Invalidating day periods in 2018-02-22 [segment = ]...
Invalidating week periods in 2018-02-22 [segment = ]...
Invalidating month periods in 2018-02-22 [segment = ]...
Invalidating year periods in 2018-02-22 [segment = ]...
Invalidating day periods in 2018-02-23 [segment = ]...
Invalidating week periods in 2018-02-23 [segment = ]...
Invalidating month periods in 2018-02-23 [segment = ]...
Invalidating year periods in 2018-02-23 [segment = ]...
Invalidating day periods in 2018-02-24 [segment = ]...
Invalidating week periods in 2018-02-24 [segment = ]...
Invalidating month periods in 2018-02-24 [segment = ]...
Invalidating year periods in 2018-02-24 [segment = ]...
Invalidating day periods in 2018-02-25 [segment = ]...
Invalidating week periods in 2018-02-25 [segment = ]...
Invalidating month periods in 2018-02-25 [segment = ]...
Invalidating year periods in 2018-02-25 [segment = ]...
Invalidating day periods in 2018-02-26 [segment = ]...
Invalidating week periods in 2018-02-26 [segment = ]...
Invalidating month periods in 2018-02-26 [segment = ]...
Invalidating year periods in 2018-02-26 [segment = ]...
Invalidating day periods in 2018-02-27 [segment = ]...
Invalidating week periods in 2018-02-27 [segment = ]...
Invalidating month periods in 2018-02-27 [segment = ]...
Invalidating year periods in 2018-02-27 [segment = ]...
Invalidating day periods in 2018-02-28 [segment = ]...
Invalidating week periods in 2018-02-28 [segment = ]...
Invalidating month periods in 2018-02-28 [segment = ]...
Invalidating year periods in 2018-02-28 [segment = ]...

https://matomo.org/faq/how-to/faq_59/

Side note: now Piwik is called Matomo :)

Good news: Nuria was right, the archiver was adding missing data after invalidation.

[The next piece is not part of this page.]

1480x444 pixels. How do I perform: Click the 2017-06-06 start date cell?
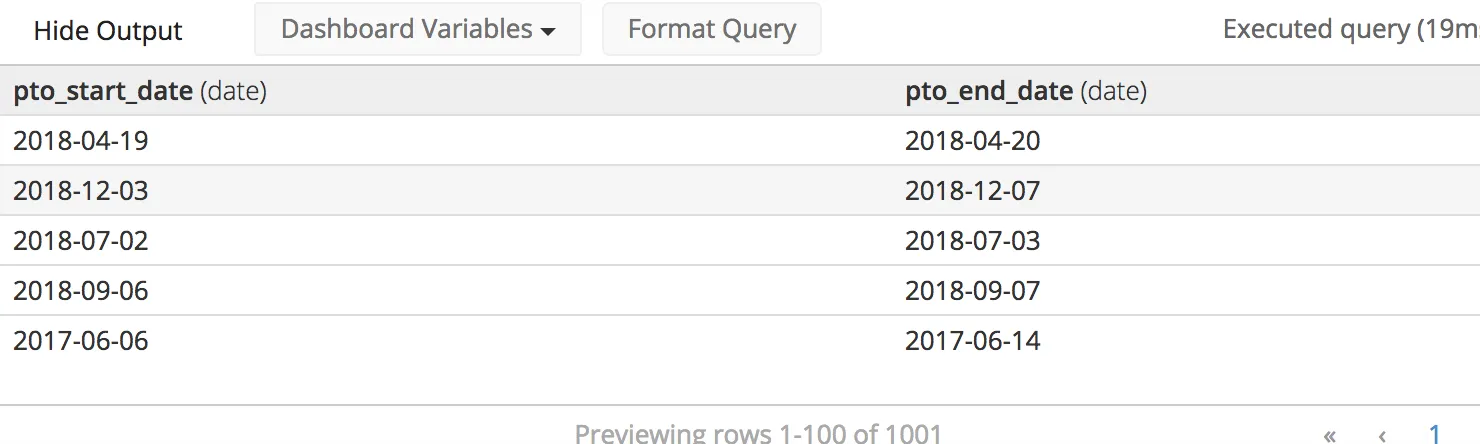[81, 341]
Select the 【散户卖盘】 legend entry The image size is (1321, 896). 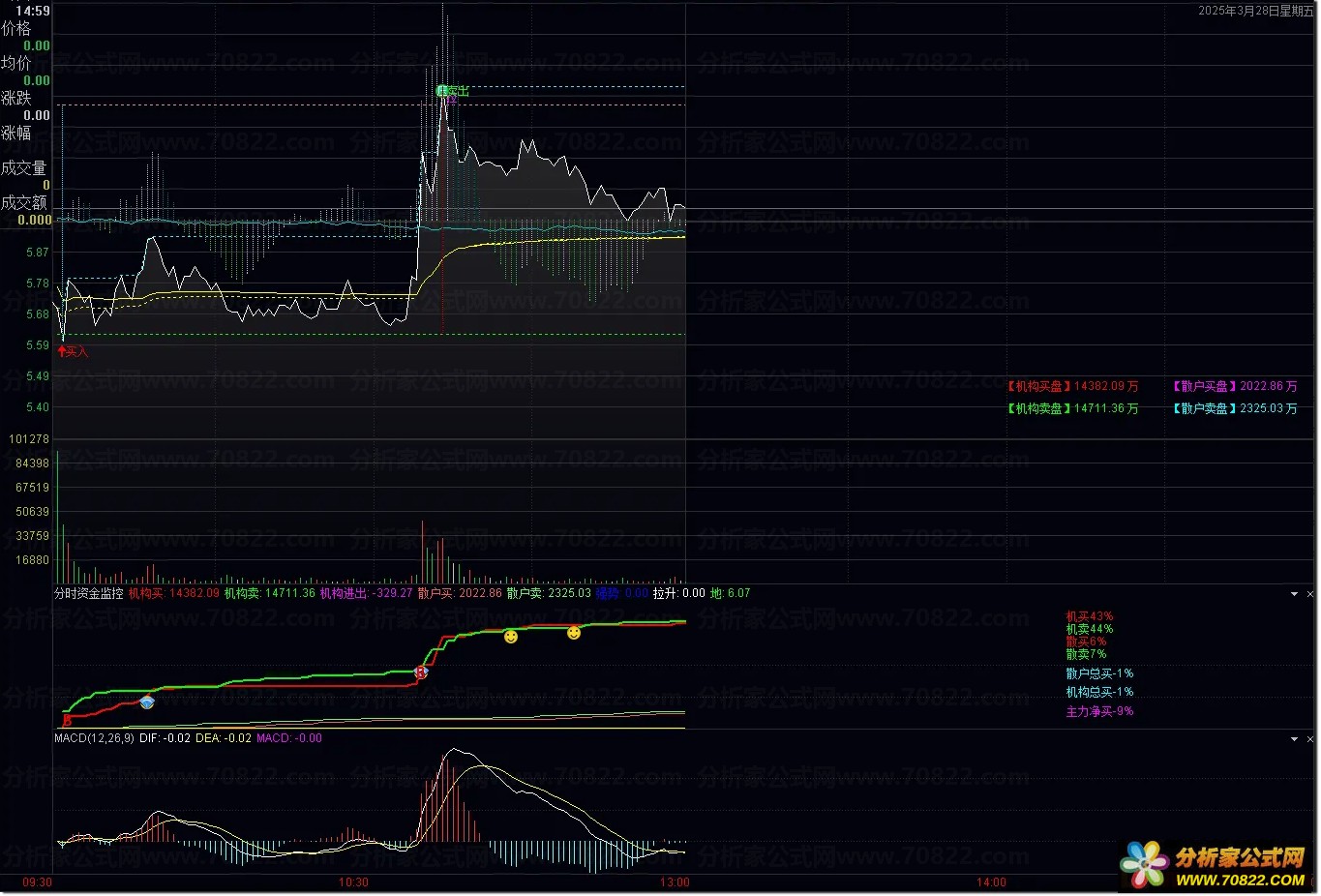pos(1204,408)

Bad news: the extra IO (probably) triggered the Ganeti bug that causes the underlying host to freeze (bohrium, on which Piwik runs, is a Ganeti Virtual Machine) so I got only data up to the 22rd:

Screen Shot 2018-03-01 at 9.29.30 AM.png (494×2 px, 78 KB)

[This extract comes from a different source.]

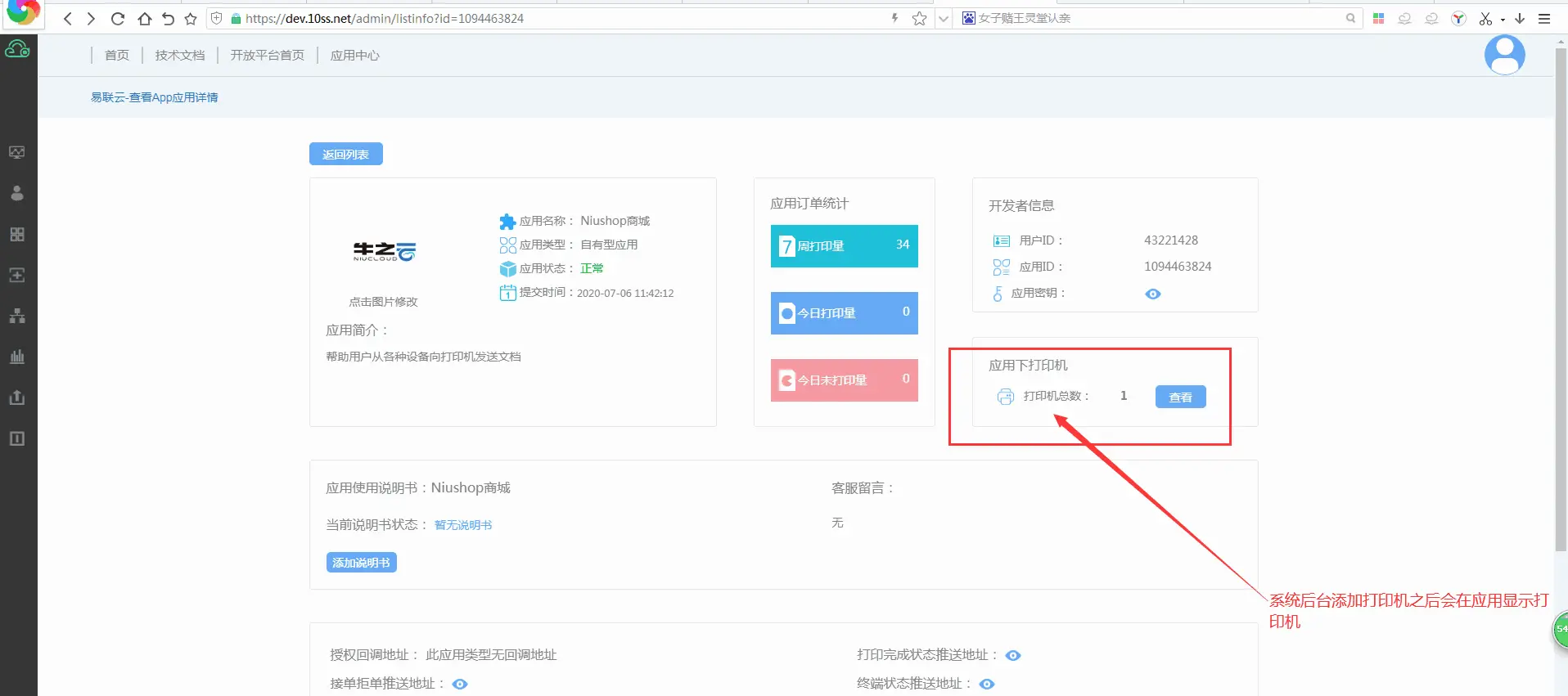Open 应用中心 from the top navigation

tap(354, 55)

Super thanks @elikey. @chelsyx data shoudl be back but please have in mind that piwik is not a very reliable data store, nor does it have teh availability gurantees of eventlogging. It works well for small sites but IOs data is already pushing the limits.

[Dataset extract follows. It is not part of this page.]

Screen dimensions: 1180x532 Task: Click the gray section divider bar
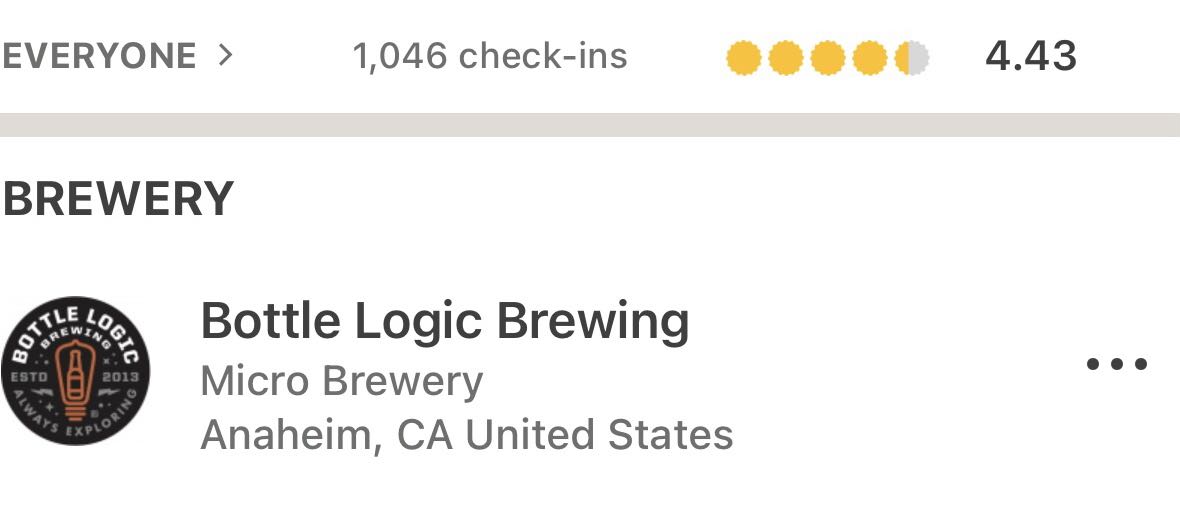(x=590, y=125)
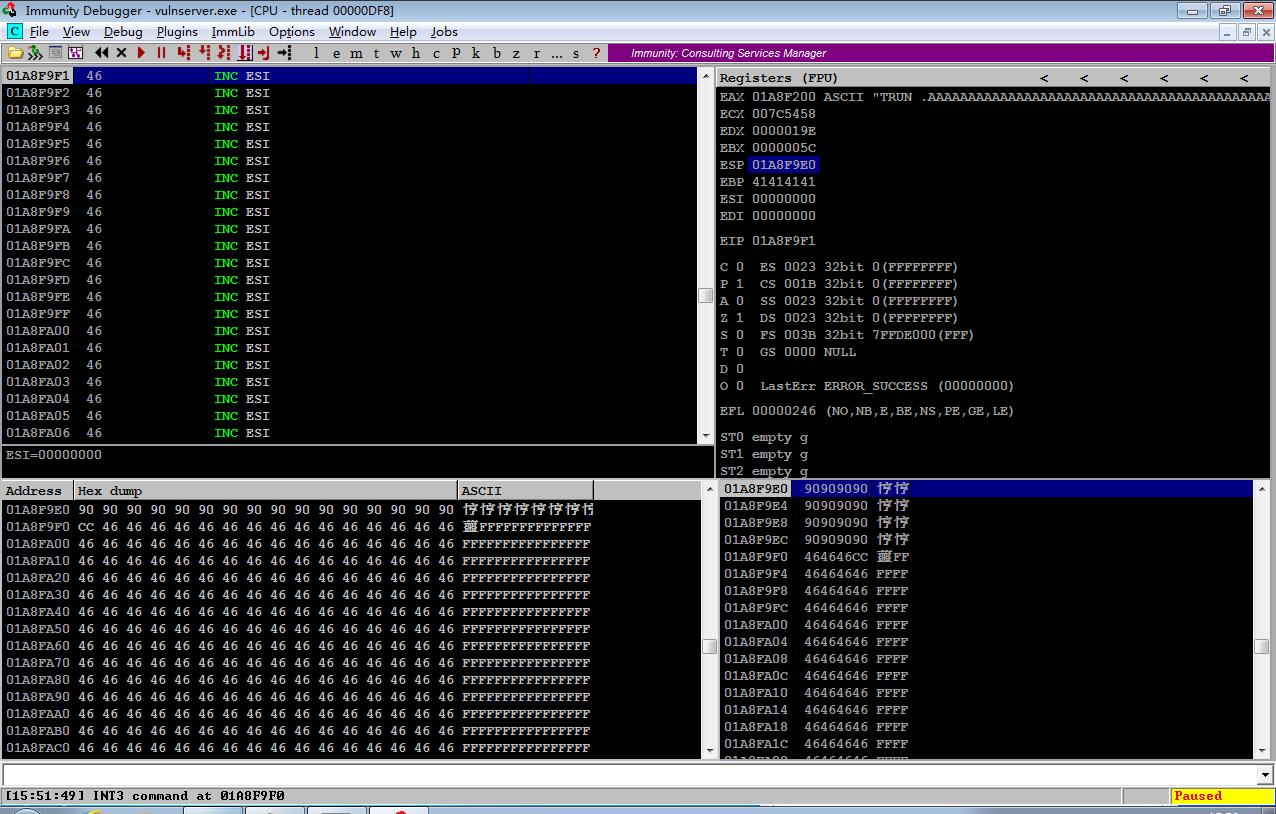Screen dimensions: 1276x814
Task: Run program with red play icon
Action: tap(141, 53)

Interesting stat: it took ~5h to archive the iOS data for the past week :D

Archived website id = 3, 4 API requests, Time elapsed: 19351.548s [2/12 done]

Thanks @Nuria and @elukey !

@JMinor, considering the unreliability of piwik, we should figure out a way with the Analytics team to back up the data, in case outage like this happen again.

Data is backed up, now, piwik is a tool mean to be used for low traffiqued sites, otherwise it just cannot handle it. In this case IOS data is getting too large. I think @JMinor is aware of this fact.

@Nuria I was talking about the outage on Nov 23 2017, which the data cannot be recovered. Is there any risk that this kind of outage happen again?

Yes, per @Nuria this is a low priority system. I appreciate that gaps in data are problematic for analysis, but given that we plan to move away from it over this year, I think we're sufficiently backed up for now.

Thanks @elukey and @Nuria for the reboot/resurrection.

I invalidated the rest of the sites and run the archiver so all sites should be good now.

Nuria set the point value for this task to 5.Mar 2 2018, 5:50 AM
Nuria moved this task from In Progress to Done on the Analytics-Kanban board.
Nuria closed this task as Resolved.